In Book One, “Washington Square,” Yanagihara envisions an alternate 19th-century history for the U.S. The protagonist, David Bingham, lives in the Free States, where same-sex marriage is legal and wealthy white families practice arranged marriage, the better to perpetuate their privilege.
But David cannot quite imagine a future with the elderly, sweet but dull man, Charles Griffith, chosen for him. Instead he is drawn to Edward, an impoverished but clever man around his own age. This section focuses on a man of privilege bridling against the conventions of his era in order to feel real love, perhaps to his peril.
Book Two, “Lipo-WaoNahele,” most closely resembles actual U.S. history. Taking place in the mid-20th century, one thread explores how a member of the royal family of Hawaii chooses love over security while his grown son leaves the island to live in New York City with his much older, wealthier lover amid the AIDS crisis. Yanagihara addresses multiple forms of oppression: the colonization of Hawaii and marginalization of the native people, homophobia and discrimination.
Book Three, “Zone Eight,” is a suspenseful and terrifying glimpse of a future New York City set amid endless waves of pandemics. A new authoritarian government has banned travel, the internet, same-sex marriage and most civil liberties, all in
the name of maximizing the surviving humans’ ability to procreate.
Dr. Charles Griffith, a once important government scientist, cares for his granddaughter, Charlie, who has survived a childhood bout of an unnamed virus but has been left severely injured. When Griffith is reclassified as a state enemy, he must race against time to find a way to protect Charlie. Here Yanagihara brings to fruition the novel’s themes: how queer men’s networks formed to enable their love and to resist oppression by society can become the very life force by which civilization (meaning art, human connection, love itself ) in America might be sustained.
Ultimately, the novel is a cri de coeur about the revolutionary power of love and choice to fight oppression and despair. — May-lee Chai, Minneapolis Star Tribune
‘Mermaid Confidential’ is the 25th slapstick-noir
novel in which Tim Dorsey chronicles the antics of obsessive-compulsive serial killer Serge Storms and his drugged-out sidekick, Coleman, as they devise fiendishly inventive ways to murder a rogues’ gallery of Florida grifters
and thugs who all had it coming.
This time the pair settles down in the Florida Keys to give condo living a try.
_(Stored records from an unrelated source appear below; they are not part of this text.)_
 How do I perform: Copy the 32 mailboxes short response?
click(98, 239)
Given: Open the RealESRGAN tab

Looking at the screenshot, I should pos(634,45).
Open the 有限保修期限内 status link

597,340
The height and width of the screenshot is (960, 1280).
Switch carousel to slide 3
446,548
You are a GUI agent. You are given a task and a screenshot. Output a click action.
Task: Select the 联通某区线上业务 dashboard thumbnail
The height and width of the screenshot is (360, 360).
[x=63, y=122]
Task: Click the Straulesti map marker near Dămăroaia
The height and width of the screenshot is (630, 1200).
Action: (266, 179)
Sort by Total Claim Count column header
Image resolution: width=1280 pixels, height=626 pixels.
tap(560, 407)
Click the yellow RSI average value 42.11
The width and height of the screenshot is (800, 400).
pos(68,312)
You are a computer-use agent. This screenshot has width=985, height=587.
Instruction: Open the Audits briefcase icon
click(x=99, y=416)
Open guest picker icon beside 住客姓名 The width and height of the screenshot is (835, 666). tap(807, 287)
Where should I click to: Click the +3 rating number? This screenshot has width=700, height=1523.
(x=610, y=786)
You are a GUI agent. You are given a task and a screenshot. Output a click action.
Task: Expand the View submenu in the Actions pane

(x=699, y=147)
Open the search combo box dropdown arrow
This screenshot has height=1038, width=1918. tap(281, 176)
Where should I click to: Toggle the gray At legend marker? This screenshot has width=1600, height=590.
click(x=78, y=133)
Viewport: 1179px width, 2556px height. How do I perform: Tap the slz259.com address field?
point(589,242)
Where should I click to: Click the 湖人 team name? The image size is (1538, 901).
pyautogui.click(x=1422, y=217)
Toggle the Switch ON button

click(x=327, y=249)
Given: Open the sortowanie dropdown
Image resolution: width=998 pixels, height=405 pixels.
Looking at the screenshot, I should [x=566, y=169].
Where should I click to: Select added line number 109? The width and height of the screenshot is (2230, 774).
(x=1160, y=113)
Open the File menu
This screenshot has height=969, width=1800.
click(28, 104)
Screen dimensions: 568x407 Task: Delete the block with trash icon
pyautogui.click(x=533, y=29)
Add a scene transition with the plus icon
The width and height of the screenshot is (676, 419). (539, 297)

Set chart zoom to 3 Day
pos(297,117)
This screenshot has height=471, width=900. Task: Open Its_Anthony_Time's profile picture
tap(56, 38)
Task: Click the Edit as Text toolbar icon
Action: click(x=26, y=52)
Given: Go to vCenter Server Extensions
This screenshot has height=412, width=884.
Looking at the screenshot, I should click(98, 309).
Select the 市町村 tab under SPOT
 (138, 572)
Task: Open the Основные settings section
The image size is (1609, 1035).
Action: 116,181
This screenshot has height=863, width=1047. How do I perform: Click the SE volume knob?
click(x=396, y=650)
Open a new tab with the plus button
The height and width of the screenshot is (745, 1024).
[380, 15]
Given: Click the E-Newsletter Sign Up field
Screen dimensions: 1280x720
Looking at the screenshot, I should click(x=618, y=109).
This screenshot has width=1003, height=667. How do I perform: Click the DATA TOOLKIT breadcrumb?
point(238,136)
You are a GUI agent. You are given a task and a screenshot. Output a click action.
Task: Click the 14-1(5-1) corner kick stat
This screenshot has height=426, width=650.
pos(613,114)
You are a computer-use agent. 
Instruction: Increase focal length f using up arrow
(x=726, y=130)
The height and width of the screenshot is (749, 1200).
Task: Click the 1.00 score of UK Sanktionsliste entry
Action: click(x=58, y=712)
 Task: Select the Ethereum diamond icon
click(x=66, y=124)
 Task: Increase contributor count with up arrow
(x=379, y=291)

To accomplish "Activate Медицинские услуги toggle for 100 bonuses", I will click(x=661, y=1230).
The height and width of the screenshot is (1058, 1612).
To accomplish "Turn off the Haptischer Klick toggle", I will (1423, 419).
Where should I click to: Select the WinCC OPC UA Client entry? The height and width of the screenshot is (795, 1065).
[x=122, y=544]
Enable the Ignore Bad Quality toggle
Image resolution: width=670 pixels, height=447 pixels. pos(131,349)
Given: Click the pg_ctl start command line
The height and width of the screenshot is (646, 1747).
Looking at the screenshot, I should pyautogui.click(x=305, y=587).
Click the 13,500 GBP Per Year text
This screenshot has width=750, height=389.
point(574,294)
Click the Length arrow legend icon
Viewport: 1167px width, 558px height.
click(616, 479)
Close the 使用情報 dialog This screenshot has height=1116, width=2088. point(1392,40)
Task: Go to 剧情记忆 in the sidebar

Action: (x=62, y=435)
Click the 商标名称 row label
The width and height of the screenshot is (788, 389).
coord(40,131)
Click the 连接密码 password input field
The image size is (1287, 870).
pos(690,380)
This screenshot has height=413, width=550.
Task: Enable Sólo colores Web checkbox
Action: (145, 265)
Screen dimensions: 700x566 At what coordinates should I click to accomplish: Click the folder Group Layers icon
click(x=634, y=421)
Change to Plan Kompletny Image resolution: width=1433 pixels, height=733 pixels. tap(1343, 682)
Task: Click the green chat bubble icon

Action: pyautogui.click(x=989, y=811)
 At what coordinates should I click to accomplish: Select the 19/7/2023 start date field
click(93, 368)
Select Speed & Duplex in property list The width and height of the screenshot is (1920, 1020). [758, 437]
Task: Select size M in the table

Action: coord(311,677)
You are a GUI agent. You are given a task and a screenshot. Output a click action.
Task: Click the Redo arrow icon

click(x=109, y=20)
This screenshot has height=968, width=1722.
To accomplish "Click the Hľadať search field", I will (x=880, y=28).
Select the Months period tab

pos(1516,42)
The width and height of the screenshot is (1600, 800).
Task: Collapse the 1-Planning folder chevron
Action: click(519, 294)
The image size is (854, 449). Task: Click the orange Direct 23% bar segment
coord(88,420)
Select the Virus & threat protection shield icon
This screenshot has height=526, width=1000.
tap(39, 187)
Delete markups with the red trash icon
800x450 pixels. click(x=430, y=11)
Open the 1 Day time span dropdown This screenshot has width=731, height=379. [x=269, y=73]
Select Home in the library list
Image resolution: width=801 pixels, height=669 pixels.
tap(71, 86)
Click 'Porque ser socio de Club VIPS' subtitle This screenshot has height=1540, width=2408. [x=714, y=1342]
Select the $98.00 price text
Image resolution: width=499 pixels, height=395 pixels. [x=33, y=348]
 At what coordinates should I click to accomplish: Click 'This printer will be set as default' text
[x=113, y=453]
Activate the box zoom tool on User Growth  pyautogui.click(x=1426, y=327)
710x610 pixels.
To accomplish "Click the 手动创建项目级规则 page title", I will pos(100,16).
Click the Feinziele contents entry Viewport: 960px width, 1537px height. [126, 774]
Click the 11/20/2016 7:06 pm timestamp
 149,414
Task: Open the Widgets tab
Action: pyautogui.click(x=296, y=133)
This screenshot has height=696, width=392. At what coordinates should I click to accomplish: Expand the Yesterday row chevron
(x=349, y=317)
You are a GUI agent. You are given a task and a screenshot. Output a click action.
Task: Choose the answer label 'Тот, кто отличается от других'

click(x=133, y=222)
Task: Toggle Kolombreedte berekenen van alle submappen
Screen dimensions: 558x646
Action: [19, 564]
There they encounter a physician who bankrupts a couple with indefensible medical bills and investors who buy up condo units and rent them to vacationers who harass longtime tenants with pranks and loud music. As Serge plots their demise, a drug kingpin living in a nearby mansion is targeted by a rival gang. Meanwhile, a team of thieves who don’t know who lives in the mansion are driving south from Maine to rob it. Dorsey ties the seemingly unconnected plots together at the end in a wacky, violent conclusion.
Dorsey’s novels are apt to offend those who believe that drug abuse and grisly murders are unfit subjects for humor, but his fans find an abundance of chuckles and belly laughs in his books. The trouble with humor, however, that it has to be funny, and occasionally, Dorsey’s attempts fall flat. For the most part, “Mermaid Confidential” lacks the hilariously clever observations and satirical pokes at the weirdness of Florida that characterize his best work.